> Problem details:
With the pictures omitted, write out the entries that follow exactly as they stand.

> Records for this task:
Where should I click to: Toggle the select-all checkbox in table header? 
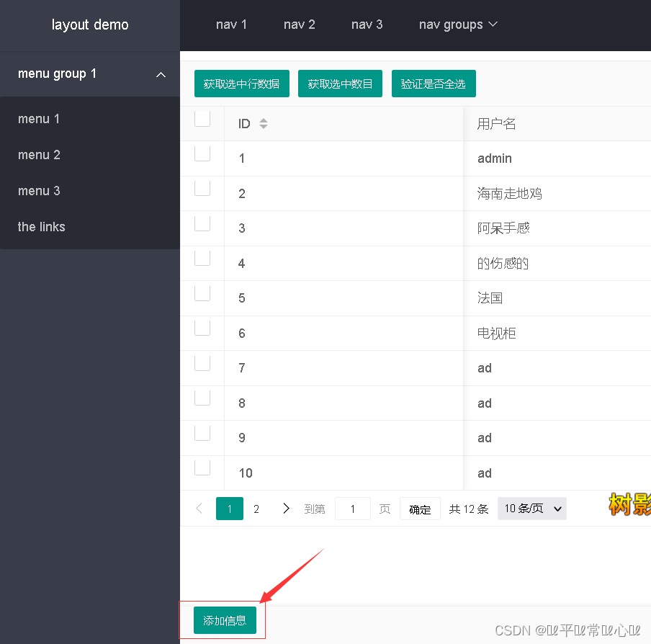(202, 118)
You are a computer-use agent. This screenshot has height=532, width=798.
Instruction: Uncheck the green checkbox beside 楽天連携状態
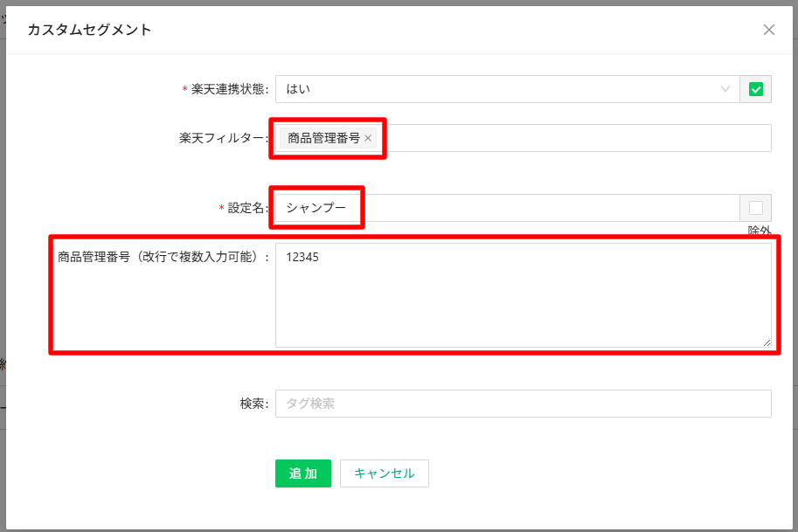point(756,89)
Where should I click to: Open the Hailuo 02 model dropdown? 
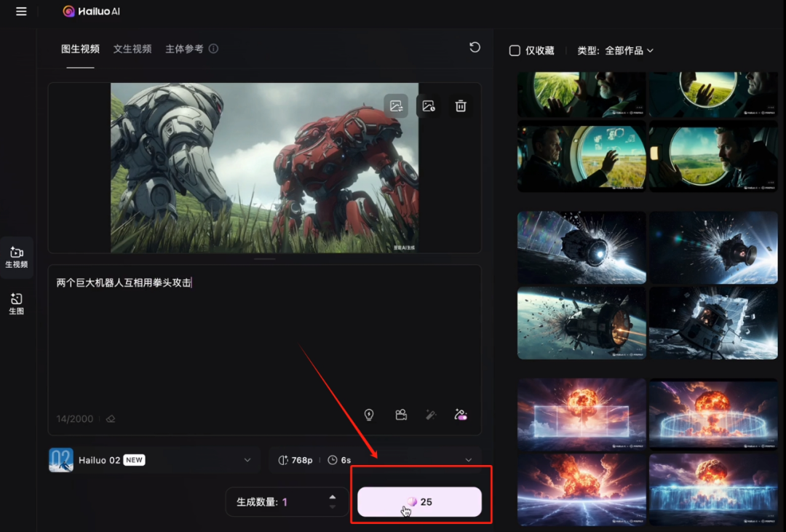(153, 459)
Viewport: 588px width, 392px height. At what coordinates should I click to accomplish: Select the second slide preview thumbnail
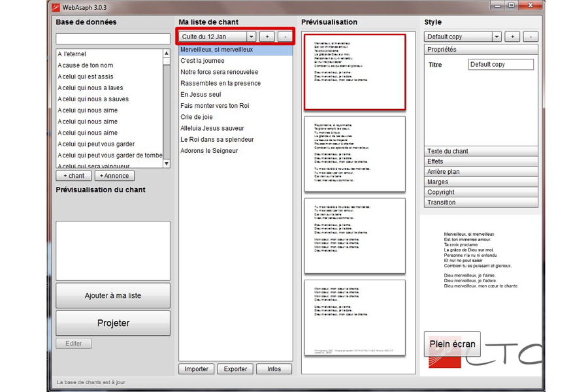pyautogui.click(x=355, y=154)
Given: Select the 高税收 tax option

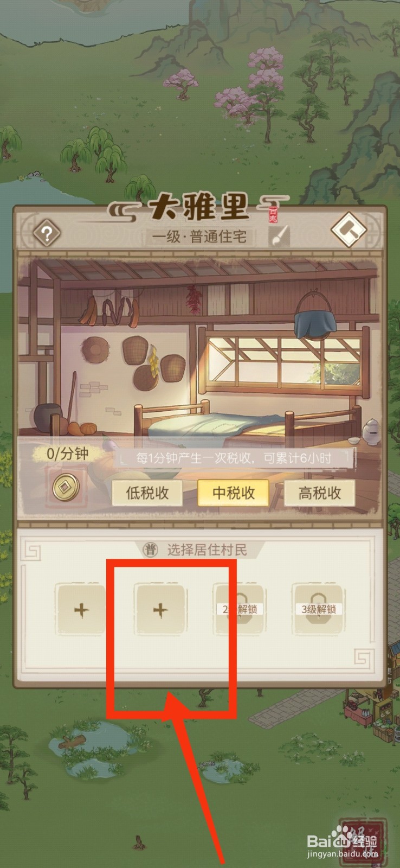Looking at the screenshot, I should pyautogui.click(x=319, y=493).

> Exercise answer:
Where should I click to: Toggle the select-all checkbox in table header? 
(202, 118)
You are a computer-use agent. This screenshot has height=532, width=798.
Instruction: Uncheck the green checkbox beside 楽天連携状態
point(756,89)
Where should I click to: Open the Hailuo 02 model dropdown? 
(153, 459)
Viewport: 588px width, 392px height. At what coordinates should I click to accomplish: Select the second slide preview thumbnail
pyautogui.click(x=355, y=154)
Given: Select the 高税收 tax option

Looking at the screenshot, I should pyautogui.click(x=319, y=493).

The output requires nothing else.